* **Cuplikan Data**
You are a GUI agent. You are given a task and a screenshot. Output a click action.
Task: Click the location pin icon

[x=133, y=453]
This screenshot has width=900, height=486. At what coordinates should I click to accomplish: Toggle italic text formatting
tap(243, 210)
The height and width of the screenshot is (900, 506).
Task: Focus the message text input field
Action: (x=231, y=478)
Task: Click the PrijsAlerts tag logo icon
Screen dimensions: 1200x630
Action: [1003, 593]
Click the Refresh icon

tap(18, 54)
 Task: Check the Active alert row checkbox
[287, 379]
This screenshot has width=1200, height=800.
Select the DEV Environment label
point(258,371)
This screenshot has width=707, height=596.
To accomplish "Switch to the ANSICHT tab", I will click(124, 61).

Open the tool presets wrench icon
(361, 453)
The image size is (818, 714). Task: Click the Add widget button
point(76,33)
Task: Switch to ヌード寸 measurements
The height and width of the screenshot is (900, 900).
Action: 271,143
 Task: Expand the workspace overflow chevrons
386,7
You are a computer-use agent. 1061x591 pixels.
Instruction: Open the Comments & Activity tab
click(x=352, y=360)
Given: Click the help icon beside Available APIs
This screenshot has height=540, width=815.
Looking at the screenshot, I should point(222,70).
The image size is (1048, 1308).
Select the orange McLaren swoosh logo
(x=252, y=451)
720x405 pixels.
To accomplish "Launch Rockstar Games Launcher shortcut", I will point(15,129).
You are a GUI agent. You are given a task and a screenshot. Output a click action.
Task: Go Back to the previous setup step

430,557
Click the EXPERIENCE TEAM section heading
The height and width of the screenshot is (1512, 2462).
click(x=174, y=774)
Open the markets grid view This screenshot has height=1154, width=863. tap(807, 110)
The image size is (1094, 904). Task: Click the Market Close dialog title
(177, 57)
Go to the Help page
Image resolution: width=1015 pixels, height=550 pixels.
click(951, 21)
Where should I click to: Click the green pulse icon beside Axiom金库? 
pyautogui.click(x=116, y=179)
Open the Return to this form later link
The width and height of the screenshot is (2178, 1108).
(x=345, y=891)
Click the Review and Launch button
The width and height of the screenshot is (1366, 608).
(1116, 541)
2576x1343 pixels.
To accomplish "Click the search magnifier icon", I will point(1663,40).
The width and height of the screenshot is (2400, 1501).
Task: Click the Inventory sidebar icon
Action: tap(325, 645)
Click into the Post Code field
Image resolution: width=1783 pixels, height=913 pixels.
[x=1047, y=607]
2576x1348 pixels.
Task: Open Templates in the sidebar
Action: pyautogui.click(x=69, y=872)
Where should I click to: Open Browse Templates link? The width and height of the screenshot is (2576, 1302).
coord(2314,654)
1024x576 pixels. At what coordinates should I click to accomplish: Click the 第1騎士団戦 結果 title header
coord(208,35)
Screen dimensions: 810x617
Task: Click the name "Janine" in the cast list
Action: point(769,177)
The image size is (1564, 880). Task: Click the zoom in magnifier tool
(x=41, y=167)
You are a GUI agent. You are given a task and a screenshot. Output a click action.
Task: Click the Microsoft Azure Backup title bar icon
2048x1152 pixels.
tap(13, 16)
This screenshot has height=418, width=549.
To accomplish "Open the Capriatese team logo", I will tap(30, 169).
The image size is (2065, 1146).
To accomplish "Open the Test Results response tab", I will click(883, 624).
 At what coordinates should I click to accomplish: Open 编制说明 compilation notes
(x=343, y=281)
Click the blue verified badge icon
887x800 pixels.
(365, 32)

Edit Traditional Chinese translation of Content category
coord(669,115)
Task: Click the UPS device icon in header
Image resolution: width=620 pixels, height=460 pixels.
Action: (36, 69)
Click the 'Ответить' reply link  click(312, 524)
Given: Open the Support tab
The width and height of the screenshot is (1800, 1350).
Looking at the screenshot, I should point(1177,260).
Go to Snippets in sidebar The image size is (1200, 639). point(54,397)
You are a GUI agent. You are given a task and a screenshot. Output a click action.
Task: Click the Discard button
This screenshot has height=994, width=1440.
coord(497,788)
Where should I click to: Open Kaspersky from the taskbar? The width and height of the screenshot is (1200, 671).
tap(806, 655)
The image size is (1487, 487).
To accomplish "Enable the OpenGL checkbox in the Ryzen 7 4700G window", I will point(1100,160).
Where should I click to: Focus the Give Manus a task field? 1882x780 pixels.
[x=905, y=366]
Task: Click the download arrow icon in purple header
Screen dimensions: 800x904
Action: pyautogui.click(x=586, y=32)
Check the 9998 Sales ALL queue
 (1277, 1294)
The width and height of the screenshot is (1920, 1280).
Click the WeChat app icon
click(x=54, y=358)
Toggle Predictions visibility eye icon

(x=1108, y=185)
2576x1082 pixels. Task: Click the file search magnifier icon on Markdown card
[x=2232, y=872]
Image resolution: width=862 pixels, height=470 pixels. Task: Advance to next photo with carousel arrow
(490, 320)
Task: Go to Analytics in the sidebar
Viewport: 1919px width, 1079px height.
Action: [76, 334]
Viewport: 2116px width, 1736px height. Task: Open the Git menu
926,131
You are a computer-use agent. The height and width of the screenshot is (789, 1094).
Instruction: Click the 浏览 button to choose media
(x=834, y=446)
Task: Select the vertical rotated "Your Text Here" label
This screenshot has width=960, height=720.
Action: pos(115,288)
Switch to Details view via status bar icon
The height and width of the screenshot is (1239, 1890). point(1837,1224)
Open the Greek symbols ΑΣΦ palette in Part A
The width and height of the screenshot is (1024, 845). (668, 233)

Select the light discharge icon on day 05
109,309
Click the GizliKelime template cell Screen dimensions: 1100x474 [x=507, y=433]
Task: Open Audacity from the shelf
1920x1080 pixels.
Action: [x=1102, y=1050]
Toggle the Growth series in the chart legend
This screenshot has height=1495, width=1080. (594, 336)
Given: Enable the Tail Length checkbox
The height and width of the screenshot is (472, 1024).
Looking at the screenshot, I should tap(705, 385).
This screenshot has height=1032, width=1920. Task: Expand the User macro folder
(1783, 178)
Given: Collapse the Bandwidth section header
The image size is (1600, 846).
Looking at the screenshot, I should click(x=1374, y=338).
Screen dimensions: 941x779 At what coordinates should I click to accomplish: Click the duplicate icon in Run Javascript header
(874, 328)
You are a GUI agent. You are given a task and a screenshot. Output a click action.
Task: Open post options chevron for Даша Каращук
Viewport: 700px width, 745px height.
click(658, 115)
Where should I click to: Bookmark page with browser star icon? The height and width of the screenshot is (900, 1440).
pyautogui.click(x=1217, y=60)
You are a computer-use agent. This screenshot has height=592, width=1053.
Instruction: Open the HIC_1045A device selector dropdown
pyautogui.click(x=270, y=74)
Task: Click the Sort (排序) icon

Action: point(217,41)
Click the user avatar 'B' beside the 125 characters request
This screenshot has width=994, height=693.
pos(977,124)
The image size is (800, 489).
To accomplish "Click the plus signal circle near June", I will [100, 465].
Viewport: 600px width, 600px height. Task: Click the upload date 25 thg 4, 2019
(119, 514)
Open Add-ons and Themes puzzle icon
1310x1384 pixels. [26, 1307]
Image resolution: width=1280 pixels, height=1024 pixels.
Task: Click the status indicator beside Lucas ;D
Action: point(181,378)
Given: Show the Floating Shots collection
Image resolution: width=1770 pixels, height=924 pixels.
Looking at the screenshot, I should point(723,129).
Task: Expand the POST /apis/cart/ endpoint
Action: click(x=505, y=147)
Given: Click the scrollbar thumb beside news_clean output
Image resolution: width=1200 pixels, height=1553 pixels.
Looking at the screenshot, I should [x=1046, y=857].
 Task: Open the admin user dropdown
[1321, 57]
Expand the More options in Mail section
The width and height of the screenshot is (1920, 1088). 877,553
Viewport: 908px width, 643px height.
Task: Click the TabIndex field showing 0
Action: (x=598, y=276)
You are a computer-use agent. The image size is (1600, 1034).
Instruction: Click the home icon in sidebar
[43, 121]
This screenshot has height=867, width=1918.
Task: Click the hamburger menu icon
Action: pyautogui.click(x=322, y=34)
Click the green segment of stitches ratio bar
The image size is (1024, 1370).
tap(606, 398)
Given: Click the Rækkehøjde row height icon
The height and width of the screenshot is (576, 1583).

* **Tujuan Latihan**
Tulis ulang tanpa perubahan apa pun semua baris data, mulai dari baris yang memuat "Task: Open the admin user dropdown" sampai akhir data.

* **Penyelesaian Lengkap**
 Task: Open the admin user dropdown
[1321, 57]
Expand the More options in Mail section
The width and height of the screenshot is (1920, 1088). 877,553
Viewport: 908px width, 643px height.
Task: Click the TabIndex field showing 0
Action: (x=598, y=276)
You are a computer-use agent. The image size is (1600, 1034).
Instruction: Click the home icon in sidebar
[43, 121]
This screenshot has height=867, width=1918.
Task: Click the hamburger menu icon
Action: pyautogui.click(x=322, y=34)
Click the green segment of stitches ratio bar
The image size is (1024, 1370).
tap(606, 398)
Given: Click the Rækkehøjde row height icon
The height and width of the screenshot is (576, 1583).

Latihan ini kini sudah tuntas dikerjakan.